_課題 a_
レコードの先頭の行から「I will point(223,508).」を含む行までを、両端の行も含めて、「Task」を「Goal」に修正して書き出してください。それ以外の部分は変えないでください。

_本文_
◇ ◇ ◇ ◇ ◇

引きこもる若者 親はどうする

力ずくの収容は危険

 引きこもる若者の中には、家族への暴力やアルコール・薬物などの問題を抱える場合もある。疲れ果てた家族がわらにすがる思いで、頼る先が民間施設。しかし、本人の意思を無視して支援を始めると、力ずくの収容、身体拘束といった危険を生む恐れがある。
 引きこもりに詳しい精神科医の斎藤環さんは、暴力を伴う引きこもりへの対応として施設入所よりも「警察への通報」と「親自身の避難」を勧める。
 本人が暴力をふるった直後などに警察に通報すれば、暴力を許さないという家族の意思が伝わり、本人の罪悪感が目覚める。
 また、暴力が進行して手に負えない場合は、逃げること。その際には電話で子どもと連絡を取り「暴力が収まれば必ず家に戻る」と伝えることが大事だと言う。

暴力を伴う場合
まず警察に通報を親自身が避難する


 この分野の専用施設は全国に約五十あるが、公的助成がなく、行政の監督権限もないため、運営方針や専門性などのばらつきは大きい。

◇ ◇ ◇ ◇ ◇

未加工のレコード:

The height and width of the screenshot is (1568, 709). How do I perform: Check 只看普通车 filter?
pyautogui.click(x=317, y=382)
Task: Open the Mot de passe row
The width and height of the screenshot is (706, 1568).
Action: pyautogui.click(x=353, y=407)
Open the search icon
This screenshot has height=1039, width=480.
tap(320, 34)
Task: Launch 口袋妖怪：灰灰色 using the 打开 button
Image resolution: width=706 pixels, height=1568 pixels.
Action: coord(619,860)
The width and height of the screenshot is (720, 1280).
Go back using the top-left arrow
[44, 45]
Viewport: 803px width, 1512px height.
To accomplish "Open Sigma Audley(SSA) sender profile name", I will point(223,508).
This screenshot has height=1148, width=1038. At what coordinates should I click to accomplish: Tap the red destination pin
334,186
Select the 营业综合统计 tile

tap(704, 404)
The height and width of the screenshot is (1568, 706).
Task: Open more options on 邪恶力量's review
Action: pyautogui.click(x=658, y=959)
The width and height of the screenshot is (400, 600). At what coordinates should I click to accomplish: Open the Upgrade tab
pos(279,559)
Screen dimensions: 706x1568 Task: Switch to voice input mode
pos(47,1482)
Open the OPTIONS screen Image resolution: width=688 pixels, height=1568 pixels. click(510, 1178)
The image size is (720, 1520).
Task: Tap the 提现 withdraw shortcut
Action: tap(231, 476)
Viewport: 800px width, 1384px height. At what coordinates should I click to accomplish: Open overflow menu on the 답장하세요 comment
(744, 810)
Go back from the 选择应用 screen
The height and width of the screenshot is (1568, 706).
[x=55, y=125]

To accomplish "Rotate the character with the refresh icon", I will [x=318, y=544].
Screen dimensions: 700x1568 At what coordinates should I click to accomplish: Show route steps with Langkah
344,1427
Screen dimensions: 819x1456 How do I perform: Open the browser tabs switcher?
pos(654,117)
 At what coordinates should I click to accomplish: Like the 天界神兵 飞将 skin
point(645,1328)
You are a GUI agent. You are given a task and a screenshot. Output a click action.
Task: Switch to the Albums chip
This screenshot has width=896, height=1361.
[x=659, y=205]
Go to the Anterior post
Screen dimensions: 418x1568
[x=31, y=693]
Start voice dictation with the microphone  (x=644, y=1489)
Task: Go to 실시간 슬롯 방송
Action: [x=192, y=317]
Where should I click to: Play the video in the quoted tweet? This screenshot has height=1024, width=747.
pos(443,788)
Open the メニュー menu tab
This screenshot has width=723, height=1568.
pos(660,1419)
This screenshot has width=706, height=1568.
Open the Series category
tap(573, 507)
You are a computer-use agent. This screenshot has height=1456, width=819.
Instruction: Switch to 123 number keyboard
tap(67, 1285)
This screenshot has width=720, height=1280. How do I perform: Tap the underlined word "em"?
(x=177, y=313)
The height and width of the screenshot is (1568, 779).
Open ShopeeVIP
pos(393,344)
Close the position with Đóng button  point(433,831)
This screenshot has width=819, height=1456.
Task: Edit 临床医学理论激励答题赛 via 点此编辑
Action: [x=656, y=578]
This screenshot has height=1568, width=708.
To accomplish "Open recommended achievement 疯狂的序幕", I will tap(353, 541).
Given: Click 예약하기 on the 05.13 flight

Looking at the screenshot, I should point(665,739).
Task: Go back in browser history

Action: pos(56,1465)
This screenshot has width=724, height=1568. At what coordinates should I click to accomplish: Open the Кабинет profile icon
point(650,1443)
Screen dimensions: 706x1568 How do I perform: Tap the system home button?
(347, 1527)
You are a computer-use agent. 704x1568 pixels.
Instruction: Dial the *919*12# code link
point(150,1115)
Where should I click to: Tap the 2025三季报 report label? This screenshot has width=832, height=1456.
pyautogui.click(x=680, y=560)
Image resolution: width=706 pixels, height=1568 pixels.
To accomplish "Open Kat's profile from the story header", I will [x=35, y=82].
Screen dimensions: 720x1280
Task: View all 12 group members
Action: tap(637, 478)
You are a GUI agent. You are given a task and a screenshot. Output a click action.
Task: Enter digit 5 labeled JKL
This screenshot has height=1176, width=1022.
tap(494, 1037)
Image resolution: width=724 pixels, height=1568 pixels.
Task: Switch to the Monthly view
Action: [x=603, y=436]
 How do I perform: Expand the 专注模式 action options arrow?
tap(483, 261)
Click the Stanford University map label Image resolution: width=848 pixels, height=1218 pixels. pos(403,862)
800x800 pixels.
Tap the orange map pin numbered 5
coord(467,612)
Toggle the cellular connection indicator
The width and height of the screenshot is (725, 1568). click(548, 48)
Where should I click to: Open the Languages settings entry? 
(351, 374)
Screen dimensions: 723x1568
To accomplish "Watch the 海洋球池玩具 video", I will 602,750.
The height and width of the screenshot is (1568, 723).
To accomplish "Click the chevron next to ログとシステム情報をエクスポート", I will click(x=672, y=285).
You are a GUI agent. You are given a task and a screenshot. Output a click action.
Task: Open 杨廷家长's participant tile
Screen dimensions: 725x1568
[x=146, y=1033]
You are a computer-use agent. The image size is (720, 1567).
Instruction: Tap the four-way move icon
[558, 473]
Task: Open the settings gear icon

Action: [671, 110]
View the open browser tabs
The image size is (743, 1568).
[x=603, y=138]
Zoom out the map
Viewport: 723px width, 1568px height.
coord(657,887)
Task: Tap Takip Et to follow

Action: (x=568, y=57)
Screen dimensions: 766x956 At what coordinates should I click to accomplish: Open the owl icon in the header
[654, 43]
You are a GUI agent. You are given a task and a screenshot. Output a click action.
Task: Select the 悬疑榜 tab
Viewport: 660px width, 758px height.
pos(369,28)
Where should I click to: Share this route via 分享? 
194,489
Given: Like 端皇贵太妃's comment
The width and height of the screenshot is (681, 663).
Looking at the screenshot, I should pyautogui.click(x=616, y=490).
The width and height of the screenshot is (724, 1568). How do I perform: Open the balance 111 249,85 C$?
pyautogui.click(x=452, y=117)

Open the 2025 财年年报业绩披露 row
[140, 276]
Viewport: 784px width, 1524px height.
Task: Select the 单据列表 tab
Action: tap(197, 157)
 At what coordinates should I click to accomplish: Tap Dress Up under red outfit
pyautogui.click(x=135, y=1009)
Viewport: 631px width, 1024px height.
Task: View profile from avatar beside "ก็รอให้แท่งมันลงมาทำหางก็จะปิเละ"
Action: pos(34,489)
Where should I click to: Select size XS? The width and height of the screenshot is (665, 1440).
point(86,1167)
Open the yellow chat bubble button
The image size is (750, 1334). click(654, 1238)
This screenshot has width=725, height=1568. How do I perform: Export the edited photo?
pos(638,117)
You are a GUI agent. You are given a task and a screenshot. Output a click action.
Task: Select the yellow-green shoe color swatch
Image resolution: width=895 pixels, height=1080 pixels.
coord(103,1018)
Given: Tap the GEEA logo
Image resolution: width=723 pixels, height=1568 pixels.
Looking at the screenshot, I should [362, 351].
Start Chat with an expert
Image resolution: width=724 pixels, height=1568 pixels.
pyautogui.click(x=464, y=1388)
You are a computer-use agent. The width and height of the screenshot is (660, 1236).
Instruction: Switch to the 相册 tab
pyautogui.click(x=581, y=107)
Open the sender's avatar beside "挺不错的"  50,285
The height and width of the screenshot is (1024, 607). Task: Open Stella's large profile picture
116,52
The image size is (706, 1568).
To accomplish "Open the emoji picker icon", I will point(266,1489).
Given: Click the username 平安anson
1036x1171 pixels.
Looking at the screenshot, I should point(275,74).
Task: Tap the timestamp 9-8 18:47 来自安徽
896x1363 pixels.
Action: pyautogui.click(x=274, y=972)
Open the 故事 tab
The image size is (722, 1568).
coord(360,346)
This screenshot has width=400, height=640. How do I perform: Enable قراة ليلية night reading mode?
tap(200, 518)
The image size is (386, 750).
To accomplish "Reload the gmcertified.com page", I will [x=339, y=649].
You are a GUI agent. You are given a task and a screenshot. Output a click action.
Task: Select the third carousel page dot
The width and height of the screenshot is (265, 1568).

◇ ◇ ◇ ◇ ◇

_課題 b_
引きこもる若者と親の対応についての本文を、最後の文の後から書き継いでください。

_解答 a_
The height and width of the screenshot is (1568, 709). How do I perform: Check 只看普通车 filter?
pyautogui.click(x=317, y=382)
Goal: Open the Mot de passe row
The width and height of the screenshot is (706, 1568).
Action: pyautogui.click(x=353, y=407)
Open the search icon
This screenshot has height=1039, width=480.
tap(320, 34)
Goal: Launch 口袋妖怪：灰灰色 using the 打开 button
Image resolution: width=706 pixels, height=1568 pixels.
Action: coord(619,860)
The width and height of the screenshot is (720, 1280).
Go back using the top-left arrow
[44, 45]
Viewport: 803px width, 1512px height.
To accomplish "Open Sigma Audley(SSA) sender profile name", I will point(223,508).

_解答 b_
 引きこもりやニートの支援に取り汲むNPO「育て上げ」ネット(東京都)の工藤啓理事長は、施設選びのポイントとして●本人の希望を尊重する●個人のスペースがある―を挙げた。
 「入所する場合は通常、事前に説明を受け、見学・体験、入所の手順を踏む。本人の希望を最大限尊重するのが本来の姿。また、密接な人間関係を築くには、大部屋の効果もあるが、人間関係を築くことが苦手な若者が多いので、個人スペースを適切に確保するのが
最低条件」という。
 また、本人や家族はさまざまな悩み、課題を抱えているため「問題を整理し、必要な情報を提供できる相談機関の充実が不可欠」と強調した。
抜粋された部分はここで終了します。